From the Government perspective it is clear that it is concerned at the soaring cost of the general medical services scheme and the value for money that is being provided.
In a presentation to the Oireachtas Committee on Health and Children last May the Tánaiste revealed that amount of money spent on the general practitioner component of the schemes (not necessarily to doctors themselves in income) increased from €158 million in 1998 to €300 million in 2004. In addition, the recent deal on the doctor-only cards, which is now on hold, would increase this bill by a further $93 million.
The Tánaiste told the committee that if the cost of the GP services had doubled at a time when the number of patients covered by the medical card scheme had reduced by 100,000 then in the future she would want to see "better results".
Apart from GP services, the Government is also concerned at the rapid increase in the cost of drugs which has risen by 212 per cent to €1.047 billion in the years from 1997 to 2003.
Overall all sides believe that the way forward is to wipe the slate clean and start again with a whole new contract governing the provision of services by GPs to the State.

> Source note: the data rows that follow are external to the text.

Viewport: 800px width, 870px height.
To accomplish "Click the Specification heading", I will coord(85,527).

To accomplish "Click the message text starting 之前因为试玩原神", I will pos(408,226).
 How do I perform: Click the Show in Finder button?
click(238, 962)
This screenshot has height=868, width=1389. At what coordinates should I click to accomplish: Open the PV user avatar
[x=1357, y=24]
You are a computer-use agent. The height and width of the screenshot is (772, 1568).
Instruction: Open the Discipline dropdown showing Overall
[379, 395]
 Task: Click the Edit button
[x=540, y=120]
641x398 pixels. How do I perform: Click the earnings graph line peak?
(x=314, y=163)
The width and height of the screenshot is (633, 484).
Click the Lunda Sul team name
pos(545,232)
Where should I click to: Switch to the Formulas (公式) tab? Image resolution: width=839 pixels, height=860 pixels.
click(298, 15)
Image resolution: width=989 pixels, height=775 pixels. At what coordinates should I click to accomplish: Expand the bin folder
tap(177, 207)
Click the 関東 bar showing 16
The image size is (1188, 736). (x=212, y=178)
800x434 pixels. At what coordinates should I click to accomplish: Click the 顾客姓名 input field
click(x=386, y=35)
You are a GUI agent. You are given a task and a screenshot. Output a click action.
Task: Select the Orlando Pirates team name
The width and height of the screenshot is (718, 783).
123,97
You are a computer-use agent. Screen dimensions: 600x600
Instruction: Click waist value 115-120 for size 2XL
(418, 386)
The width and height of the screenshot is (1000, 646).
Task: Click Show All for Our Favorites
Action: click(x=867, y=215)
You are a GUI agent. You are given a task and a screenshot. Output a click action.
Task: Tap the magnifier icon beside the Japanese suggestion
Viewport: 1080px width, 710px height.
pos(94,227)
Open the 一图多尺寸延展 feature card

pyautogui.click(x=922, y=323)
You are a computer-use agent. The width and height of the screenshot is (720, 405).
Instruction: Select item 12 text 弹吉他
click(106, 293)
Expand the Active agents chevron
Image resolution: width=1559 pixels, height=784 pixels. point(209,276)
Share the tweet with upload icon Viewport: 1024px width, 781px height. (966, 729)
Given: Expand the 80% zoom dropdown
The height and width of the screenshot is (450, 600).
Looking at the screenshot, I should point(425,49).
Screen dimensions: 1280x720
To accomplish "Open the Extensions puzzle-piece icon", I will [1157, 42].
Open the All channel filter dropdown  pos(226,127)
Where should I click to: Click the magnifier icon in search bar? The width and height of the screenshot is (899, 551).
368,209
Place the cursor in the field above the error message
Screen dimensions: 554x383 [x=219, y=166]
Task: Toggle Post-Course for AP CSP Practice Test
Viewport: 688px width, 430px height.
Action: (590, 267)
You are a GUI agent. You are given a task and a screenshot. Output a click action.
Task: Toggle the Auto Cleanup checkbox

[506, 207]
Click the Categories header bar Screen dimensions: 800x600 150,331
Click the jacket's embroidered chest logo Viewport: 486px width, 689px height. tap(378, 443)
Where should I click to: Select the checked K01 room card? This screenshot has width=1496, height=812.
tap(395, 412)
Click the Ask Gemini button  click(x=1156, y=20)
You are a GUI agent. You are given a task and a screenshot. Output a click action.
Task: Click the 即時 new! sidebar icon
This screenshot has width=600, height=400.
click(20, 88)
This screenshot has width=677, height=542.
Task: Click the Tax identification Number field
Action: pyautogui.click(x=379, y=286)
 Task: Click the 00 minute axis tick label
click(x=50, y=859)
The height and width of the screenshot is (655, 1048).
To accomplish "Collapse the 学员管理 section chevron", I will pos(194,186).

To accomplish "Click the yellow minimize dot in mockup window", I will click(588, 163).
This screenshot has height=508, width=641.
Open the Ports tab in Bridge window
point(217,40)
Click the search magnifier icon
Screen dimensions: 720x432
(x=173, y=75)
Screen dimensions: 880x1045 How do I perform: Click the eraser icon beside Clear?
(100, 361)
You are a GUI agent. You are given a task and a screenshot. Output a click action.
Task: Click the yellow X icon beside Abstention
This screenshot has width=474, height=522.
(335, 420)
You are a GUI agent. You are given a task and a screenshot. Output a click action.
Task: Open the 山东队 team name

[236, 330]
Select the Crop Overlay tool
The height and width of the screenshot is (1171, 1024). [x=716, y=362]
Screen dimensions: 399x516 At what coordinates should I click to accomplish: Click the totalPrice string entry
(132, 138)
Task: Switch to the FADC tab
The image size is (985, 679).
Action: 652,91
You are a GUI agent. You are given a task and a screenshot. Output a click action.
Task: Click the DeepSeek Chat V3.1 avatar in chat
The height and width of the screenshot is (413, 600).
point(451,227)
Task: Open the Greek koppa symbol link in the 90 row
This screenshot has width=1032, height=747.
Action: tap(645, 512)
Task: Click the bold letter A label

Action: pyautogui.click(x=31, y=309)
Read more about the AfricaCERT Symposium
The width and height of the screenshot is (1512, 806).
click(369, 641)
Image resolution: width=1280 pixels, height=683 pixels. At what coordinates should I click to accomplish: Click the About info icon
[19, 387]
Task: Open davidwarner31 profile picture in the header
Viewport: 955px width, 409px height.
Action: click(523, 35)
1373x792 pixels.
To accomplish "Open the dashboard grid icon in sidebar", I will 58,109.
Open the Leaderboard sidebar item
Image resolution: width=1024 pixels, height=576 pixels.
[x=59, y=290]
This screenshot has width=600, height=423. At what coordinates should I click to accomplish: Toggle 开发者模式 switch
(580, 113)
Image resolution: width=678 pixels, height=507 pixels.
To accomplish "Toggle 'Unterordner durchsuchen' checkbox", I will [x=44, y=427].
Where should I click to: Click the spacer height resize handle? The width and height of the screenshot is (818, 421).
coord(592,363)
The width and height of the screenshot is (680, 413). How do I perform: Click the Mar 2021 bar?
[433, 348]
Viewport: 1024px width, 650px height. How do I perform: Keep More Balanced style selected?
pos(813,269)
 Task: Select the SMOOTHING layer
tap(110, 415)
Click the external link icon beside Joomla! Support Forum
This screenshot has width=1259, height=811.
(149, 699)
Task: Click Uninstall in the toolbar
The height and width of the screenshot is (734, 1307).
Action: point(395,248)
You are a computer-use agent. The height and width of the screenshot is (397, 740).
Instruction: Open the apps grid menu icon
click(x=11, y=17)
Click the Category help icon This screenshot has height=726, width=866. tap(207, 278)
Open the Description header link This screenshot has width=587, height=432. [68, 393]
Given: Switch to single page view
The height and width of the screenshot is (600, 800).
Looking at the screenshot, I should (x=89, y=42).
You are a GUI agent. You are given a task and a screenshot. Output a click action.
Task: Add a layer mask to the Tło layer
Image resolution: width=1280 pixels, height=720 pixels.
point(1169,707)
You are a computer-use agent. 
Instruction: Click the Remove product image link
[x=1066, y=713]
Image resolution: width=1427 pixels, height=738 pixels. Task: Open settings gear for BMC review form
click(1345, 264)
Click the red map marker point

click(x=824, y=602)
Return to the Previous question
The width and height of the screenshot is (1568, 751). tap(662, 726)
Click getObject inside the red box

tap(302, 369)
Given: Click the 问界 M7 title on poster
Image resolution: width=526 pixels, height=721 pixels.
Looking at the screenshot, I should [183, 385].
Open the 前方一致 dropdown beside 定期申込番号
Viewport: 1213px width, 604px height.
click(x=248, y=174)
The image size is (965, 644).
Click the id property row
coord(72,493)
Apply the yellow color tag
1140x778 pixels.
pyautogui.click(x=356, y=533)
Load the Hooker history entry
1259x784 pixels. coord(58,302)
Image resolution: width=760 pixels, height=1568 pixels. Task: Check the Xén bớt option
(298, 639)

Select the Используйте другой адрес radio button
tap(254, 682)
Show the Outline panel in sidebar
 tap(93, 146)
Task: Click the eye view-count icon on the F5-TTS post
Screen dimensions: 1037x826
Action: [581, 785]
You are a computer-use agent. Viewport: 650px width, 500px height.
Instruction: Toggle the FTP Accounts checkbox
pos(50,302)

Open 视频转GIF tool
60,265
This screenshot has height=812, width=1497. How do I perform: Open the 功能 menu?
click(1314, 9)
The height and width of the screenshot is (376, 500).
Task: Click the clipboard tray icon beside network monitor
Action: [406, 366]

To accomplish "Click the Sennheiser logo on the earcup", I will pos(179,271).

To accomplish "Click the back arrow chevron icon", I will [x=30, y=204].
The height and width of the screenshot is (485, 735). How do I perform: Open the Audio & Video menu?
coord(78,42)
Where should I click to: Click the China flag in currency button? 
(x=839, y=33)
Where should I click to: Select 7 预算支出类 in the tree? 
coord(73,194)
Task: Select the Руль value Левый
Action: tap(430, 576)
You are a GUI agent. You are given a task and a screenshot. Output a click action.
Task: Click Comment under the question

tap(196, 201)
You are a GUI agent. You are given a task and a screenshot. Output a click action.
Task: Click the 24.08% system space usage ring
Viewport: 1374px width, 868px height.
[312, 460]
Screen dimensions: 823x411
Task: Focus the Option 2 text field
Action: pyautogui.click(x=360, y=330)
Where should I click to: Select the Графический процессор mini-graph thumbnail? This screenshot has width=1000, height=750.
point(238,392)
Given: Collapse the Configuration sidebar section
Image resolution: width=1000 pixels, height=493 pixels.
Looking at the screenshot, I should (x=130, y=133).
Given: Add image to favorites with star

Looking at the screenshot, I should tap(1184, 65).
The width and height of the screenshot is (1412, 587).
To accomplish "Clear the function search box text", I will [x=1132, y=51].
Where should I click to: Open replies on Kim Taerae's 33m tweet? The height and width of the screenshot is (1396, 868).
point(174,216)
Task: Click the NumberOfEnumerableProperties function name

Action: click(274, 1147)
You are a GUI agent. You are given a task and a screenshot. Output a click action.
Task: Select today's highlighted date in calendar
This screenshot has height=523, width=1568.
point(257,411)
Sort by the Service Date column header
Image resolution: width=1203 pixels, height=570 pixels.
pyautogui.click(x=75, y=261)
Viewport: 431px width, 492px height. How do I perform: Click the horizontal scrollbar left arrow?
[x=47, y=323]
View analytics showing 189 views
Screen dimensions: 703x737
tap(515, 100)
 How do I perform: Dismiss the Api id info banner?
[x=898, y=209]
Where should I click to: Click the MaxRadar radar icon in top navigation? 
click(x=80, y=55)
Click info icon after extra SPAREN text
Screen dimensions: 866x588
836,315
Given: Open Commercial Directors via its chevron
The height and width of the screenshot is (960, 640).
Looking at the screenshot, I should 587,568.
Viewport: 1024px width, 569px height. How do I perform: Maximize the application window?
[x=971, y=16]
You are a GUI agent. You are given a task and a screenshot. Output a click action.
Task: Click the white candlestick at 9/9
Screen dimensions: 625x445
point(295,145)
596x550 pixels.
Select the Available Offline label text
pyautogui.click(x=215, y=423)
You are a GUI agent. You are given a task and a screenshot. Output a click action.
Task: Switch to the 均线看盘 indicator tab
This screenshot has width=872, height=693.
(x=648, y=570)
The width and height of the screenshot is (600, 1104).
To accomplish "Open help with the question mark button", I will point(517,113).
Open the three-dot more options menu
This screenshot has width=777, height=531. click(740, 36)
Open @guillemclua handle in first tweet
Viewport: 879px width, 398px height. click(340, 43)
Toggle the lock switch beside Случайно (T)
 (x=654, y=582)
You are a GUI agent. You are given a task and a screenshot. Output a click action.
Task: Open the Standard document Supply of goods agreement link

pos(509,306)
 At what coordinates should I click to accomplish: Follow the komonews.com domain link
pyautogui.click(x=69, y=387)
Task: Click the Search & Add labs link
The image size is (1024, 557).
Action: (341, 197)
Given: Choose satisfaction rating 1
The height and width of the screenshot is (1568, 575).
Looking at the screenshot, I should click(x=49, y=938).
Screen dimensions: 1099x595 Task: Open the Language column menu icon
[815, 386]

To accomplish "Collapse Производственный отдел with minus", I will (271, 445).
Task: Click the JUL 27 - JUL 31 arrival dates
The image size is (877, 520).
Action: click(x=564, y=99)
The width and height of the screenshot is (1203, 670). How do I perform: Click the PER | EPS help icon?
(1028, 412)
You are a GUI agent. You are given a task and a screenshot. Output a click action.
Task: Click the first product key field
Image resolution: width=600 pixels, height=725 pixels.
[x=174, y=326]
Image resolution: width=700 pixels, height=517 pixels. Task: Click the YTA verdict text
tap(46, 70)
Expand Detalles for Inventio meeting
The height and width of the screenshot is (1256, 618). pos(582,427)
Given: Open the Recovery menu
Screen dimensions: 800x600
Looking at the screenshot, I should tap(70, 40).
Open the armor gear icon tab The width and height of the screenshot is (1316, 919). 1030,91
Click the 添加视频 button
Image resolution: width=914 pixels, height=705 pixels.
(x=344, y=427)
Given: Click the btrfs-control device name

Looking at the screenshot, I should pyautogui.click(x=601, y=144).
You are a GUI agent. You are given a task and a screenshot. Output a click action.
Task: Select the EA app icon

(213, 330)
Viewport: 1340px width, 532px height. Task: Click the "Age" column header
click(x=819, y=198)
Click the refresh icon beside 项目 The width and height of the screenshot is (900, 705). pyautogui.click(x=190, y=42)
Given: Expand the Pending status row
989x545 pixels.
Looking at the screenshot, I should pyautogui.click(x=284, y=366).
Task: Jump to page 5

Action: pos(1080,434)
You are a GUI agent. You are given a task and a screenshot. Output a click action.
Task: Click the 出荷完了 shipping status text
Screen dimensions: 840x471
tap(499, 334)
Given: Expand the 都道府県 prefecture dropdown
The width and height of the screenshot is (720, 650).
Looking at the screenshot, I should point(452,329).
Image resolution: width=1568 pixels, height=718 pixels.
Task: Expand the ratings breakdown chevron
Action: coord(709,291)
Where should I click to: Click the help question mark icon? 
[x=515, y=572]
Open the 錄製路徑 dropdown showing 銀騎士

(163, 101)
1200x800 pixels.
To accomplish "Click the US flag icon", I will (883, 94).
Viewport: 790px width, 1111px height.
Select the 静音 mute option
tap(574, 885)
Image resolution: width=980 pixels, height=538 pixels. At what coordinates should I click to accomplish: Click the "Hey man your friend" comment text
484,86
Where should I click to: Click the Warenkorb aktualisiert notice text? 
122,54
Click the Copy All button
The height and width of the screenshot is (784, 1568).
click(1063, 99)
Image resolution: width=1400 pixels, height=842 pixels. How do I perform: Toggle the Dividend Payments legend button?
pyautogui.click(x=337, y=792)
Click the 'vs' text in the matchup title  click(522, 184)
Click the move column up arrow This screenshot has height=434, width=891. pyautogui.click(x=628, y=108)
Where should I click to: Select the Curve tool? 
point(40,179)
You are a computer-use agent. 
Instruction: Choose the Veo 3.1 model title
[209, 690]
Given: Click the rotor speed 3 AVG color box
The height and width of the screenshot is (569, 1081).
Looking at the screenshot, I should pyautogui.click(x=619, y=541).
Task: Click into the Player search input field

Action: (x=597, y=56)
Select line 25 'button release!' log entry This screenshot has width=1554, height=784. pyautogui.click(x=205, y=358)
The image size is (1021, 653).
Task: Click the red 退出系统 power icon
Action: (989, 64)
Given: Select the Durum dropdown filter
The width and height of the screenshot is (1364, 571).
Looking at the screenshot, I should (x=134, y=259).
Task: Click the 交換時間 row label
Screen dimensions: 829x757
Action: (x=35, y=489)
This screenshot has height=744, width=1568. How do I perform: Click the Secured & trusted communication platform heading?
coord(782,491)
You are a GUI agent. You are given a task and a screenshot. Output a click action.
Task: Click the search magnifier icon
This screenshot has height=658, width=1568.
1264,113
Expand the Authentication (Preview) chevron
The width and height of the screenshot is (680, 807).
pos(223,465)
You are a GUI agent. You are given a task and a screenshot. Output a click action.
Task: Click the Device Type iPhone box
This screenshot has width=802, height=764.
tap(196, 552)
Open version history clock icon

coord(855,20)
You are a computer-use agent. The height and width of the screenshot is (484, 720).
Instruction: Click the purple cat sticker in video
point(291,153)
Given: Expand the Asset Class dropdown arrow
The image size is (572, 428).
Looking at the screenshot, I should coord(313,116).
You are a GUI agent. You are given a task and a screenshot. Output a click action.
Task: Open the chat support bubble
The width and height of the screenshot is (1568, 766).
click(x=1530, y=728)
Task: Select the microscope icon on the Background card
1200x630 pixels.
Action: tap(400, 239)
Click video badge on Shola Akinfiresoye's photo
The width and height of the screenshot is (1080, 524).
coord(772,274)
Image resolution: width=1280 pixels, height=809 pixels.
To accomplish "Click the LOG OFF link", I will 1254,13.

The Tánaiste has made clear that she wants to expand the level of services provided to public patients.
"There are more procedures that general practitioners can do, one of which is cervical screening. The immunisation programme, in which we have very poor participation rates here, should be examined also. There are many issues that we need to discuss with each other with a view to having a greater role for the general practitioner, who is the most important player in the healthcare system in terms of interfacing with patients on a much more frequent basis.
"Follow-up care and managing chronic illness in the community and so on is very much a role for general practitioners," she told the Oireachtas Committee in May.
The Government will also want some form of new controls on drug prescribing with a greater role for cheaper generic drugs.
For doctors, the priorities will be the implementation of structured investment programme, along the lines of the strategy.
A review of pay and conditions to take account of new workload pressures, such as dealing with increased numbers of asylum-seekers, will also have to be addressed.
However, given the mistrust and bad feeling that exists at present these negotiations are likely to prove anything but simple and straightforward. A new initiative to get around the problem of the doctor-only cards could be workable but it will not solve all the outstanding problems in the general practitioner service.